Segment Start: AVAILABLE RECORDS

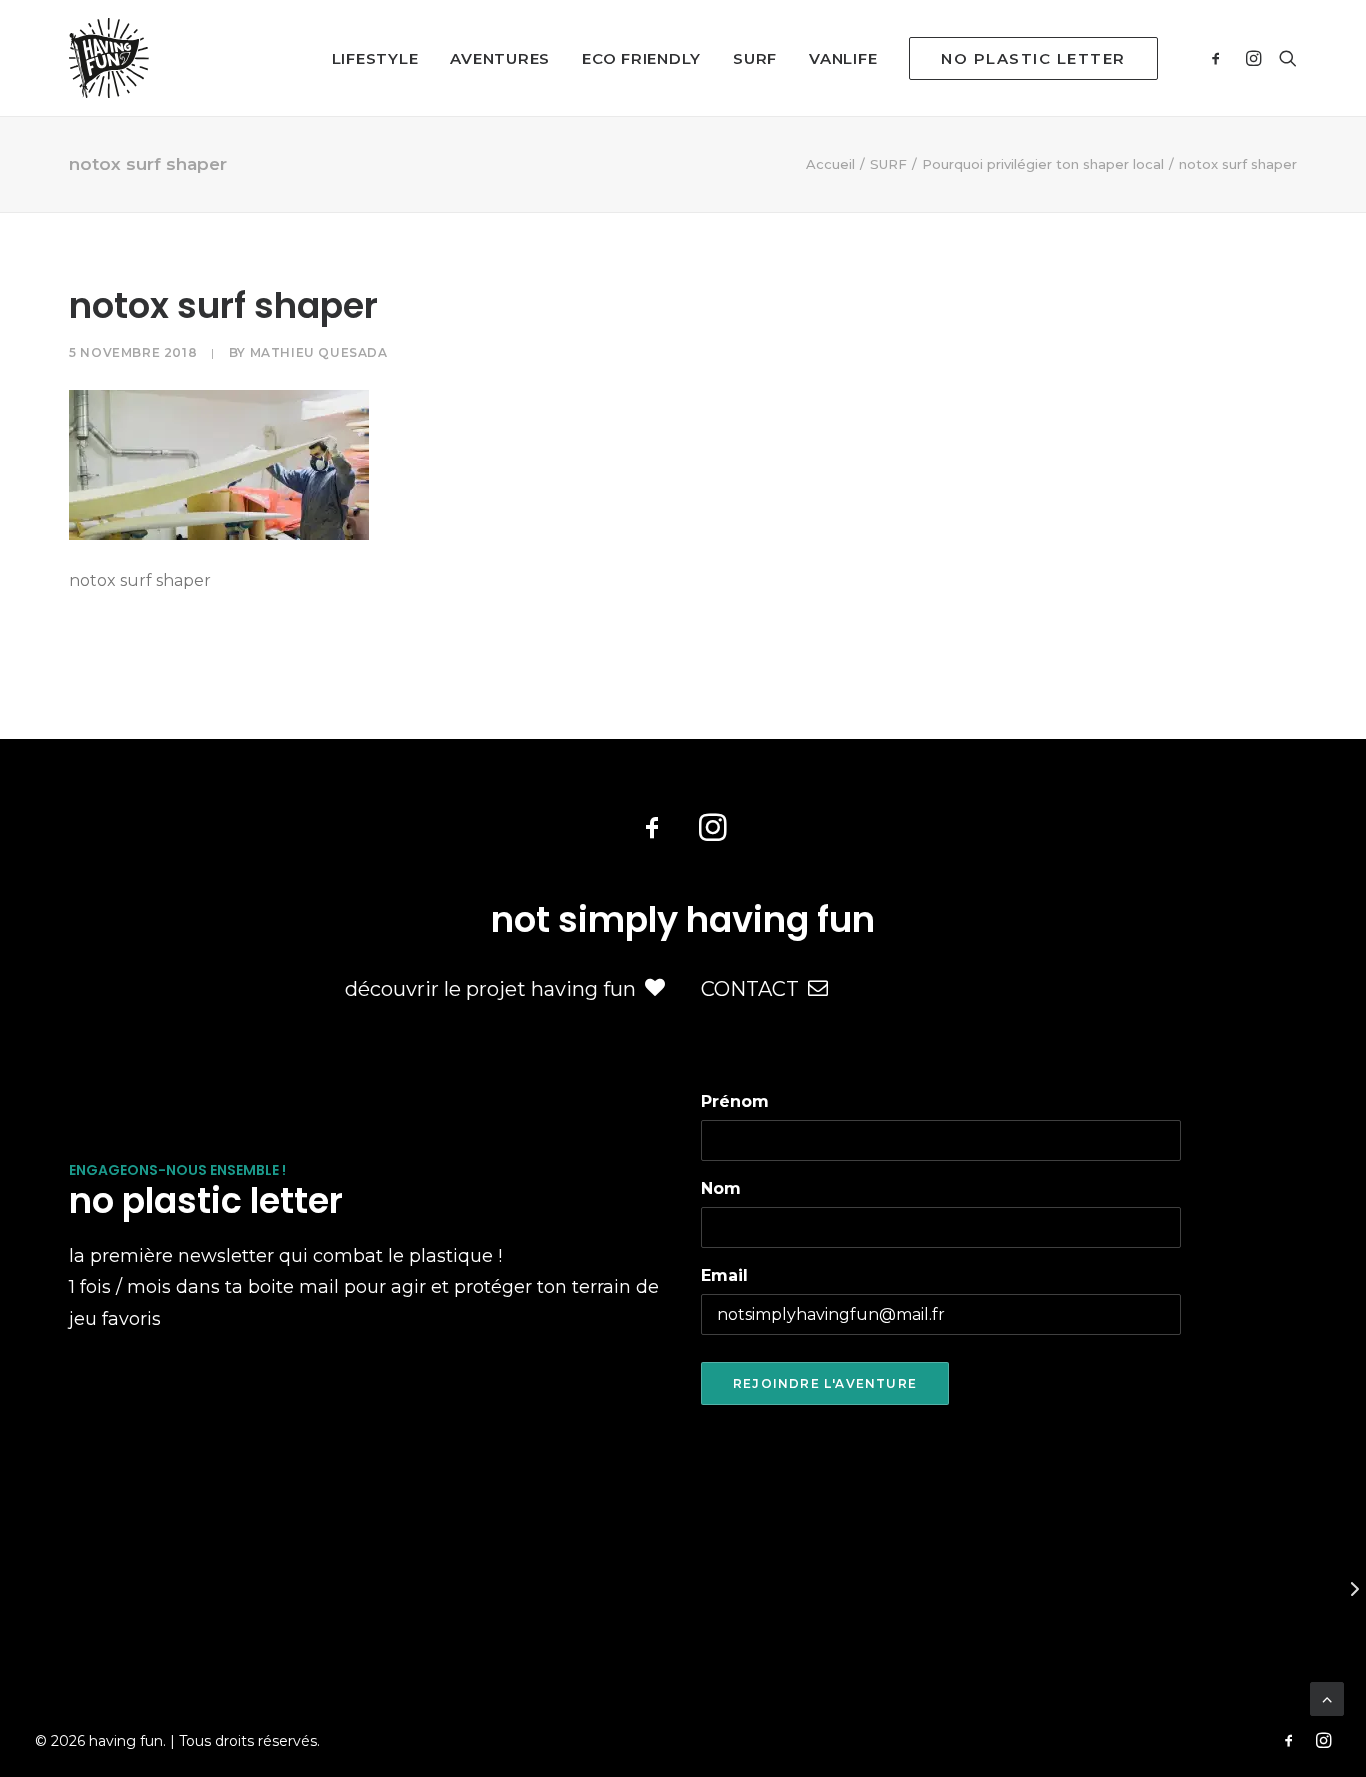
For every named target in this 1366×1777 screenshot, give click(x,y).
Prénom (735, 1101)
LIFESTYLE (375, 58)
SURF (755, 58)
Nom (721, 1188)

Segment End: AVAILABLE RECORDS

Transcribe the records verbatim, excluding pictures.

**EXERCISE RESULT:**
For every named target in this 1366×1777 screenshot, give click(x,y).
Prénom (735, 1101)
LIFESTYLE (375, 58)
SURF (755, 58)
Nom (721, 1188)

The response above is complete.